When we slow down, it becomes easier to tell the past and the present apart. Is my feeling and reaction congruent with the present situation? Is my boundary being overstepped or does something in the the person or situtation trigger parts memories of the past? Of course it can also be both.

Listen to your parts
When anger flares up, we always want to listen to it. Anger tells us about our boundaries. In a parts-led system we either act out our anger and rage (thereby overstepping other peoples boundaries) or we suppress it (overstepping our own boundaries), whereas in a Self-led and parts-informed system, we slow down, create space and listen to the part holding anger. From there we can feel, speak and show our boundaries in a balanced and Self-led way that other people can better hear, take in and respect.
When others are still not able to hear us, the Self-led choice may be to remove ourselves from the situation or to seek help from a third party (like a couples therapist depending on the relationship).
Or in relation to our children, to become curious about their inner landscape and our own: What is so important inside of my child that they cannot accept or hear my NO or boundary and what happens inside of me in response to that?

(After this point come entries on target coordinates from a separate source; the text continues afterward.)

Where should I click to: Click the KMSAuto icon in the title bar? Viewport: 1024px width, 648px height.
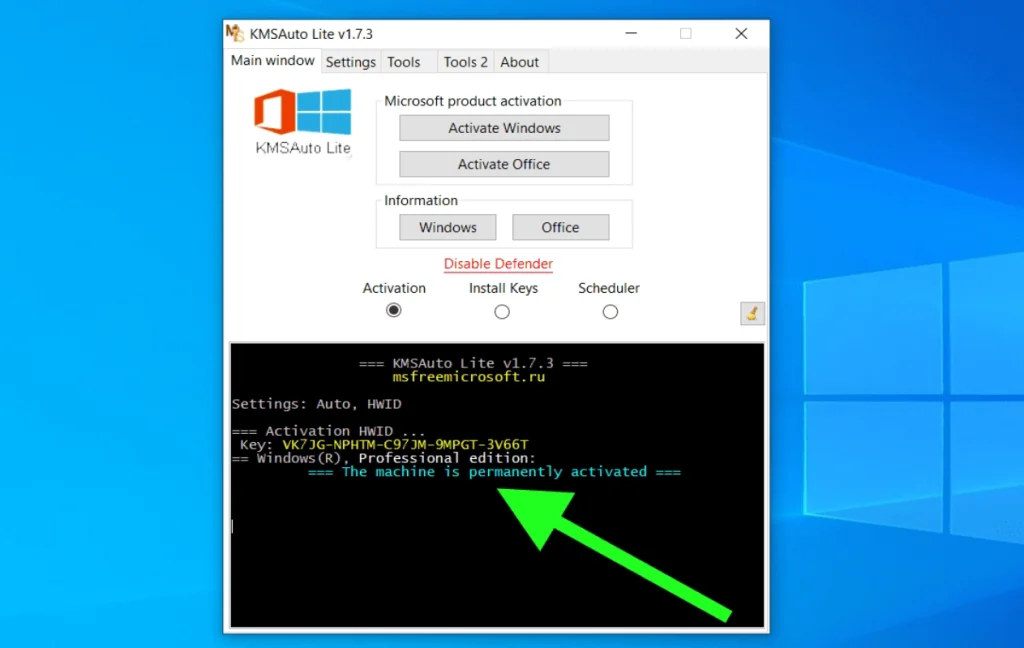(x=234, y=32)
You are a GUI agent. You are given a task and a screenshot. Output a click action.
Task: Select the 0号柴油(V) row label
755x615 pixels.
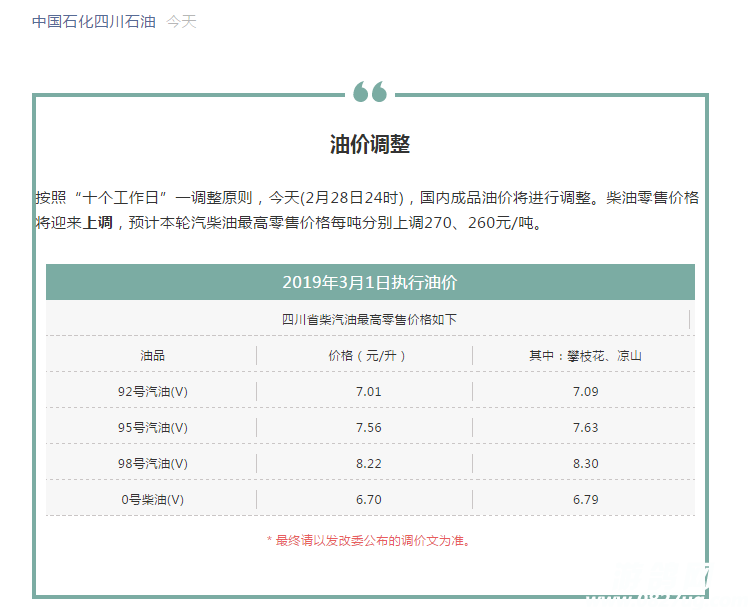pos(152,500)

What does my inner child need?
Often what our inner children — our parts — need when they get triggered is just for us to notice and to sit with them. When we are in our parts, they are alone. When we are with our parts, they can finally get the connections they have been missing.

Of course working with our parts in therapy and healing the wounds from the past that are still held by our system as burdens, is so important.

If you’re inspired to work with an IFS therapist or practitioner, you can find one here. But take time and slow down in the process. Check out the website or instagram page of the professional you find. See if they offer an initial call. Get a felt sense of them to see if they feel right to you.
Let this be a part of your healing journey and see if you can notice the difference in a Self-led choice and parts that feel desperate to be helped. And if you notice after a while that it does not feel like the right fit (anymore) or something feels off, bring it into the session (a Self-led therapist or practitioner will be open and curios and will not take offence) or start looking for someone else.

In my guide for IFS clients, you can read more about IFS therapy.
And you’re always welcome to write me if you have questions or need help your process.

But in the day to day life, interactions and family life, noticing and acknowledging when our parts get activated can be a game changer in itself.

You can simply starting to notice our different reactions, feelings and beliefs as parts.

This means slowing down (even just a little) and focusing inwards instead of only outwards.

When you say this, what do I notice?
When you look at me like this, what do I notice?
When I’m around this person, what do I notice?

In my article What I want parents to know about IFS and the podcast episode with the same title, you will get a lot more nuances and help with how to notice parts. In the podcast there’s even a guided meditation.

As parents our task is twofold: To see and meet our children with love, compassion and curiosity AND to meet our inner children in this same way:

Love the parts of you that hold shame.
Forgive the parts of you that mess up.
Breathe with the parts of you that hold fear.
Acknowledge the parts of you that are angry.
Listen to the parts of you that have ben silence.

Then repeat with your children.

Your inner healing journey, your inner love story, heals not only the past and the present, but also the future that you’re passing on to your children. It’s a gift that keeps giving.

Healing is not a straight line. It’s circling in closer and closer to ourselves. It is becoming you.

Parenting is part of this journey with so many beautiful and difficult opportunities to heal and to connect inside and out.
It is being the secure environment and safe base and connection for our children to grow and become themselves more and more.

There is no finish line and even after we’re gone, our lives and our being will have an impact on the generations to come. Let’s make it a positive one.